With the invention of the Macintosh in 1984, Steve Jobs commercialized modern graphical computing. But he oversaw another invention from that era that was just as brilliant but no one mentions these days.
Says ex-Apple CEO John Sculley:
What I’ve learned in high tech is that there’s a very, very thin line between success and failure. It’s an industry where you are constantly taking risks, particularly if you’re a company like Apple, which is constantly living out on the edge.

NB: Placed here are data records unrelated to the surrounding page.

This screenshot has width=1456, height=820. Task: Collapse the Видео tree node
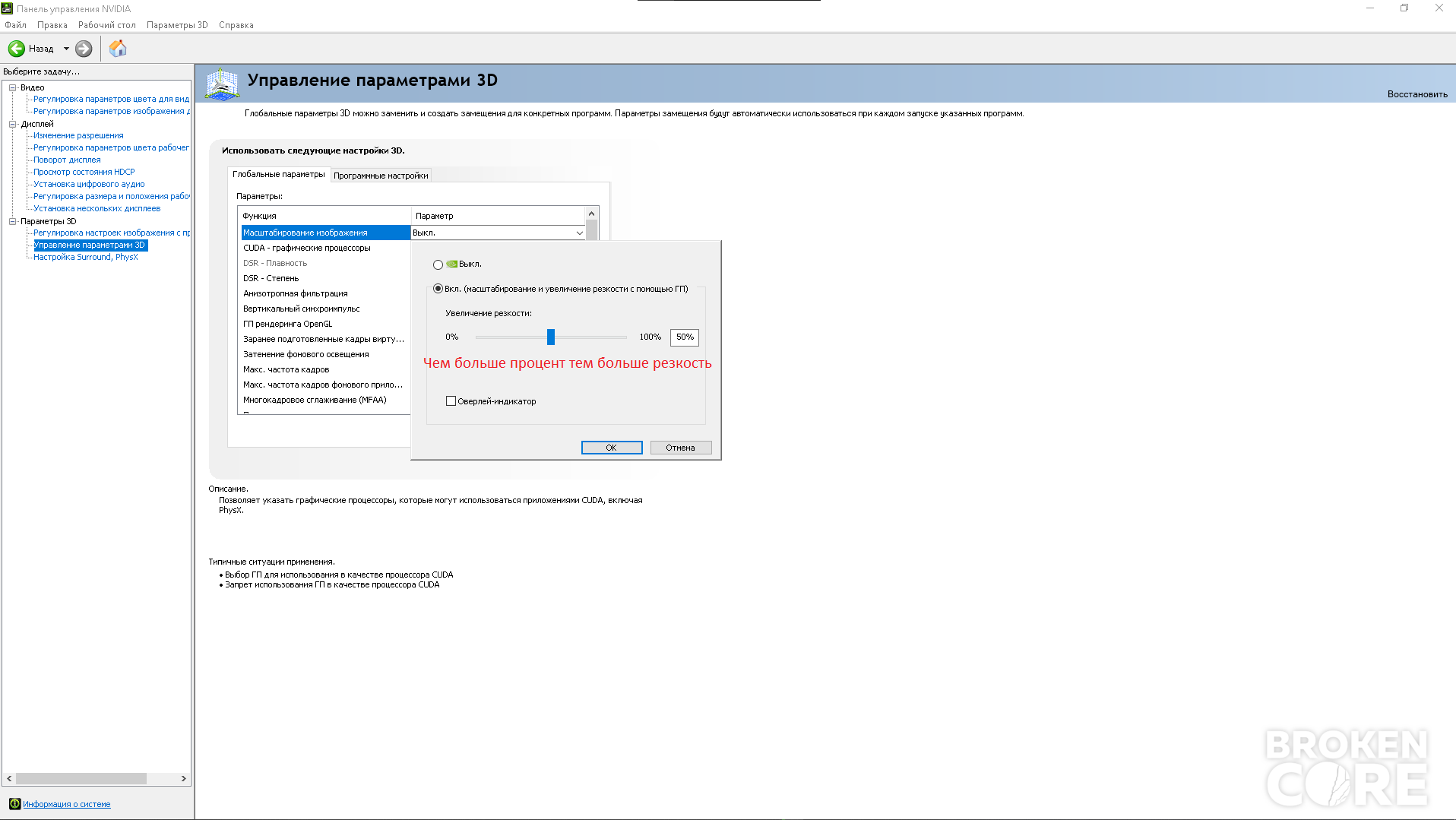pyautogui.click(x=13, y=87)
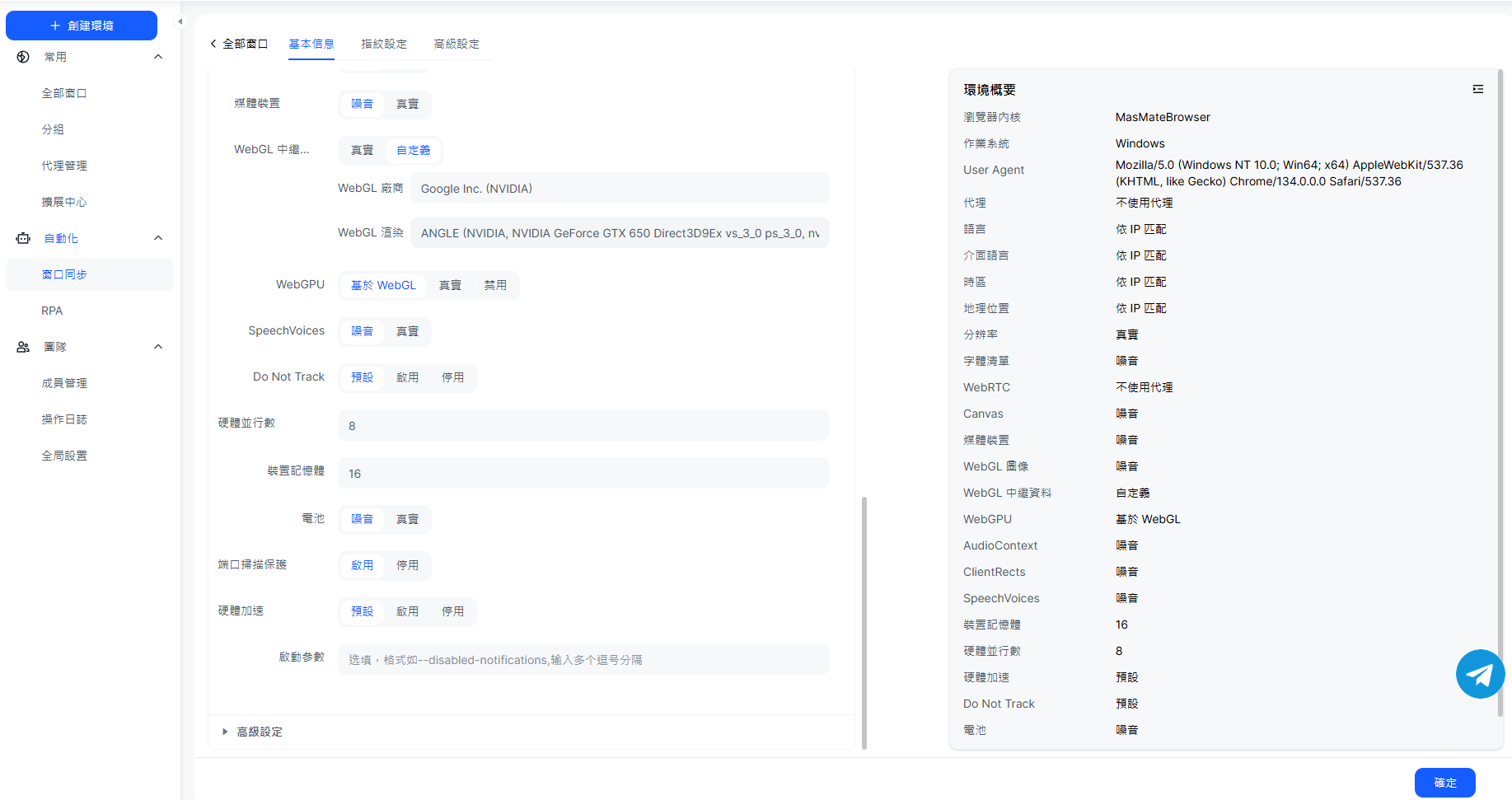Set 端口掃描保護 to 停用
The width and height of the screenshot is (1512, 800).
(407, 565)
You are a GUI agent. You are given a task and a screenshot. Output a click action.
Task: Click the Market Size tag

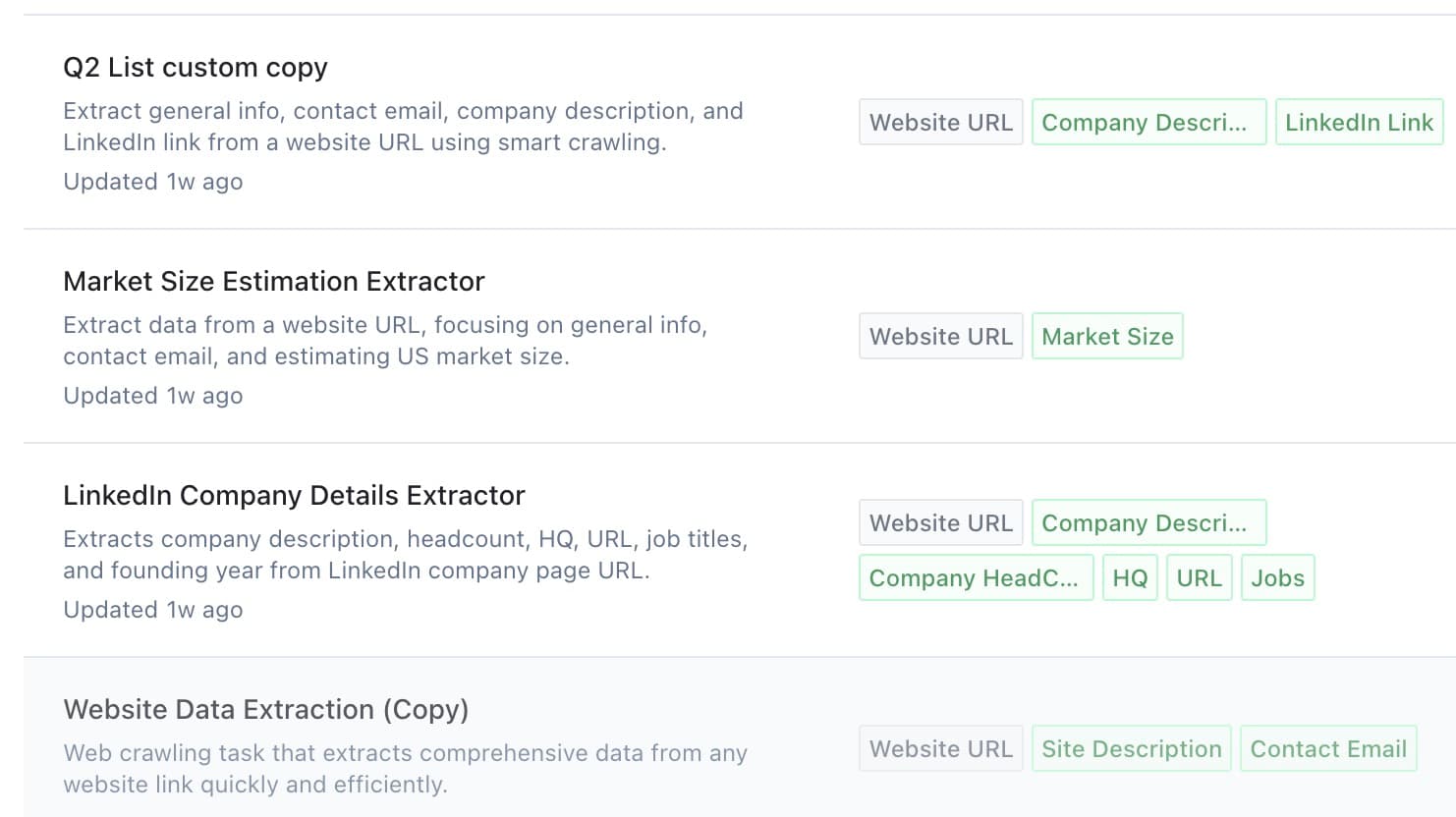click(x=1107, y=336)
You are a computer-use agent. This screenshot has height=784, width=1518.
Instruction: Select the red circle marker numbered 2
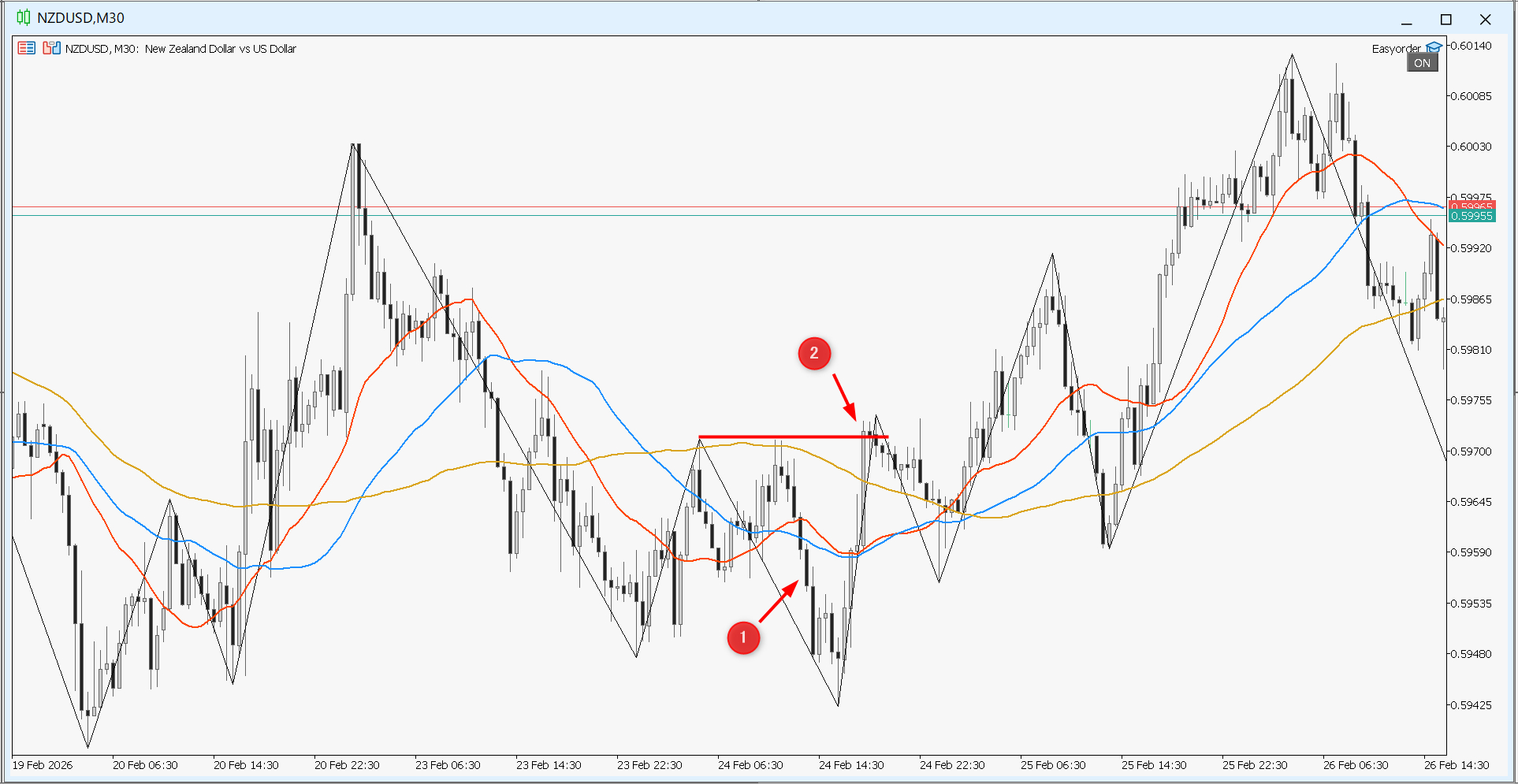(x=814, y=354)
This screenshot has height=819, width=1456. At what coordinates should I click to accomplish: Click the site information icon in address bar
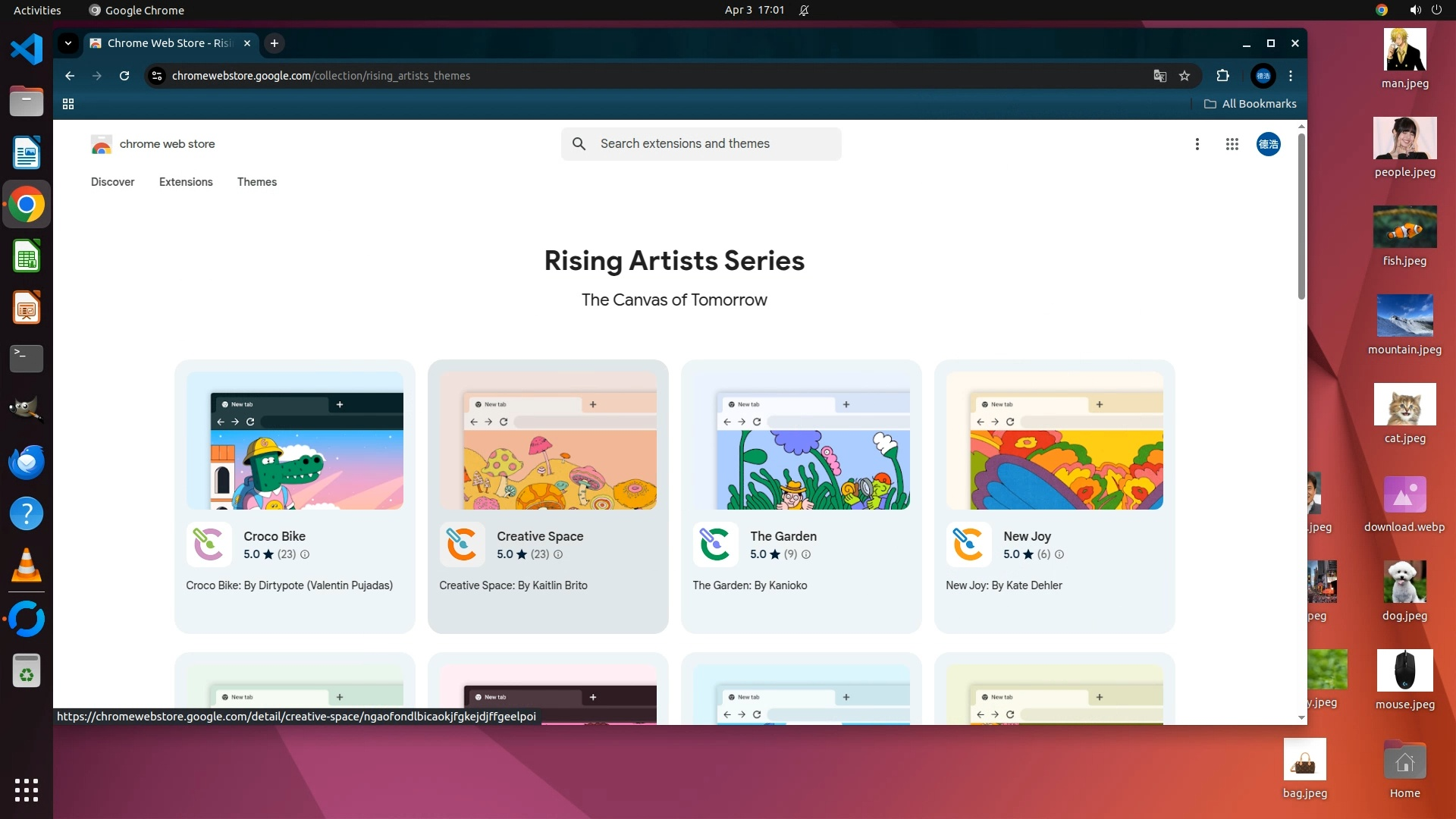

Your chance of being on one side of that line or the other side of the line is about equal. Sometimes… he was wrong tactically on a number of things. He wouldn’t put a hard drive in the Macintosh. When someone asked him about communications, he just threw a little disk across the room and said, “That’s all we’ll ever need.” On the other hand, Steve led the development of what was called AppleTalk and AppleLink. AppleTalk was the communications that enabled the Macintosh to communicate to the laser printer that enabled… desktop publishing.
AppleTalk was brilliant in its day. It was as brilliant as the Macintosh. It was another example of using a minimalist approach and solving a problem that no one else thought was a problem that needed to be solved. Steve was solving problems back in the 80s that turned out 15, 20 years later to be exactly the right problems to be working on. The challenge was we were decades away from when the technology would be homogenized enough and powerful enough to be able to make all those things mass market. He was just, in many cases, he was way ahead of his time.